Synthesis-Style Pre-trained Auto-Correlation Transformer: A Zero-shot
Learner on Long Ionospheric TEC Series Forecasting
Abstract
In this paper, we present a novel approach to improve the accuracy of
TEC prediction through data augmentation. Prior works that adopt various
deep-learning-based approaches suffer from two major problems. First,
from a deep model perspective: LSTM models exhibit low performance on
long-term data dependency, while self-attention-based methods ignore the
temporal nature of time series, which results in an information
utilization bottleneck. Second, the existing TEC actual data is limited
and existing generative models fail to generate sufficient high-quality
datasets.
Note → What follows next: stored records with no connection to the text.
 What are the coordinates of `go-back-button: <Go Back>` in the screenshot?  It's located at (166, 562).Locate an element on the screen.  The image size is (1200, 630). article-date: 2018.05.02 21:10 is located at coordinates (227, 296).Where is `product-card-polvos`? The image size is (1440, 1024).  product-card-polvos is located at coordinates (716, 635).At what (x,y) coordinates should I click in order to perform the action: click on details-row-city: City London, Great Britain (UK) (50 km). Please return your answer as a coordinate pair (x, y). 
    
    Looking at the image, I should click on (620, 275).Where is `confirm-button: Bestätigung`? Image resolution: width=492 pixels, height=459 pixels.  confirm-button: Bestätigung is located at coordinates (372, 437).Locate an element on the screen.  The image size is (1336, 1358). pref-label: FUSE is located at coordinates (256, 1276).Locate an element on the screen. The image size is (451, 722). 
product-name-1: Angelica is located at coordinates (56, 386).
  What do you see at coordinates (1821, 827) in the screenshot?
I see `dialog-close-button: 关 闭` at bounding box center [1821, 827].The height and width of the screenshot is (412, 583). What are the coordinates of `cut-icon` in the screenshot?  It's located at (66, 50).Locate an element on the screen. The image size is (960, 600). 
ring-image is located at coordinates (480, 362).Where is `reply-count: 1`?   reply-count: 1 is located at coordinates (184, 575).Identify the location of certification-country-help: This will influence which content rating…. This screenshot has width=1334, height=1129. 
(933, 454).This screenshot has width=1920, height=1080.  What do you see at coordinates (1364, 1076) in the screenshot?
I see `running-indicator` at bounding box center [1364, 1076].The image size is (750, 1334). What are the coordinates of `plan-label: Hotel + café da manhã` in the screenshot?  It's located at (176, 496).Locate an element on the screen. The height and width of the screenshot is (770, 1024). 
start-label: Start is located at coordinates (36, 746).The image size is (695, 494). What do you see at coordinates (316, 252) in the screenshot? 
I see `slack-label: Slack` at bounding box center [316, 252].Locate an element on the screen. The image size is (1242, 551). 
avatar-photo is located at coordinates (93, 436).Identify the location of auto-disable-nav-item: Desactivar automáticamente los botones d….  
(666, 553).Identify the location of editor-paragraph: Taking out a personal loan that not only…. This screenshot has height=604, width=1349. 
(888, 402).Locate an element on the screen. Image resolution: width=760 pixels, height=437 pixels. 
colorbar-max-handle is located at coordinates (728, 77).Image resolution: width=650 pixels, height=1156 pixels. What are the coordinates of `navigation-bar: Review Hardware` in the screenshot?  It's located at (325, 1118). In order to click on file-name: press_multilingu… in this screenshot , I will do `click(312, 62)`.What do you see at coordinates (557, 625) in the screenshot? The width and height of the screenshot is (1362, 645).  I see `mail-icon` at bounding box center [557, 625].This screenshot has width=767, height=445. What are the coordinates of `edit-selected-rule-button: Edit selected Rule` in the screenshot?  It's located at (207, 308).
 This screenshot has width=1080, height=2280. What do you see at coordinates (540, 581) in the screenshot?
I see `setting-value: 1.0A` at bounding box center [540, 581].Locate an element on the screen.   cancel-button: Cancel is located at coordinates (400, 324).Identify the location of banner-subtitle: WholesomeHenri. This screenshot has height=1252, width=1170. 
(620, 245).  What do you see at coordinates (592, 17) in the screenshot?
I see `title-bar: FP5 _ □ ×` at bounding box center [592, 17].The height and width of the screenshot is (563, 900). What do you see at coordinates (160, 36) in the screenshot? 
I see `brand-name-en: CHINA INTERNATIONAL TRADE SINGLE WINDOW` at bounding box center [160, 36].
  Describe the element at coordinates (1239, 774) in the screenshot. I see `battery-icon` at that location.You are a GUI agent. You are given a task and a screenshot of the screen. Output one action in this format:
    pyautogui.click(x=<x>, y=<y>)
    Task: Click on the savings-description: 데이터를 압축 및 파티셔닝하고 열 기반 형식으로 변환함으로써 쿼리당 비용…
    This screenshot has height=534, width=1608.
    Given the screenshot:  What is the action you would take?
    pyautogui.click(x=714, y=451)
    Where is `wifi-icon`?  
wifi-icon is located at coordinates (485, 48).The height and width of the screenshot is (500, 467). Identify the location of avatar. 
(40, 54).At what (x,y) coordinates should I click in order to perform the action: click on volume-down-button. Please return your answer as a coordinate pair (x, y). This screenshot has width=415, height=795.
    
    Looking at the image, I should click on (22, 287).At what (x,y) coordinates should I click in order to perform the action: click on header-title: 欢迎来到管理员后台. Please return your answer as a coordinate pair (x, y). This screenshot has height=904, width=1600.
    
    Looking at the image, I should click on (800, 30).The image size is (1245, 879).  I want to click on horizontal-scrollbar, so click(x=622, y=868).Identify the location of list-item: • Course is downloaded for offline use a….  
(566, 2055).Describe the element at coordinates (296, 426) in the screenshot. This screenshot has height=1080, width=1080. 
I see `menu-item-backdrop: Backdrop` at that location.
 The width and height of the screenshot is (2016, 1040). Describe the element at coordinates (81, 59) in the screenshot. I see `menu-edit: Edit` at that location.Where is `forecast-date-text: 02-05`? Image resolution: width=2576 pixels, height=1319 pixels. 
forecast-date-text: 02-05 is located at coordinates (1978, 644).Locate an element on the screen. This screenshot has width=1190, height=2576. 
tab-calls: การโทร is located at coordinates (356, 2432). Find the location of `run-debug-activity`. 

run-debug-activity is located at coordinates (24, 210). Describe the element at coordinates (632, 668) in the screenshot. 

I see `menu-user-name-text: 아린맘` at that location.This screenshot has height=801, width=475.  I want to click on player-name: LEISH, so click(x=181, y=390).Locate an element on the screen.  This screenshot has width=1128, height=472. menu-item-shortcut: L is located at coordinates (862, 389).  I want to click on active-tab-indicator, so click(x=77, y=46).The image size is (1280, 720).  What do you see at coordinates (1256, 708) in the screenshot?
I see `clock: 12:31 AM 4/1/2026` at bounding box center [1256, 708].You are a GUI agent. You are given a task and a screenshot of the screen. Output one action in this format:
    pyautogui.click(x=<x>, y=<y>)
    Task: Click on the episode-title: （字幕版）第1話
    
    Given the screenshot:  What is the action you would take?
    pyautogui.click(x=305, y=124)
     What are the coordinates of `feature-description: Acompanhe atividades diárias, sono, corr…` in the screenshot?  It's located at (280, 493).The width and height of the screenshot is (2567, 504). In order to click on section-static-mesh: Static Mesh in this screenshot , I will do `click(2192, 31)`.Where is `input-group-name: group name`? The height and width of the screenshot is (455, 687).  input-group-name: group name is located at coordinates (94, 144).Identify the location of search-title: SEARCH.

Our work leverages a two-stage deep learning framework for TEC
prediction, stage 1: a time series generative model synthesis of
sufficient data close to real data distribution, and stage 2: an
Anto-correlation-based transformer to model temporal dependencies by
presenting series-wise connections. Experiment on the 2018 TEC testing
benchmark demonstrates that our method improves the accuracy by a large
margin. The models trained on synthetic data had a notably lower RMSE of
1.17 TECU, while the RMSE for the IRI2016 model was 2.88 TECU. Our
results show that the model significantly reduces monthly RMSE,
displaying higher reliability in mid, high, low latitudes. Our model
shows higher reliability and significantly reduces monthly RMSE and
latitude RMSE. However, although our model performs better than IRI2016,
low latitudes RMSE needs improvement, as values are generally above 2.5
TECU. This finding has important implications for the development of
advanced TEC prediction models and highlights the potential of
transformer models trained on synthetic data for a range of applications
in ionospheric research and satellite communication systems.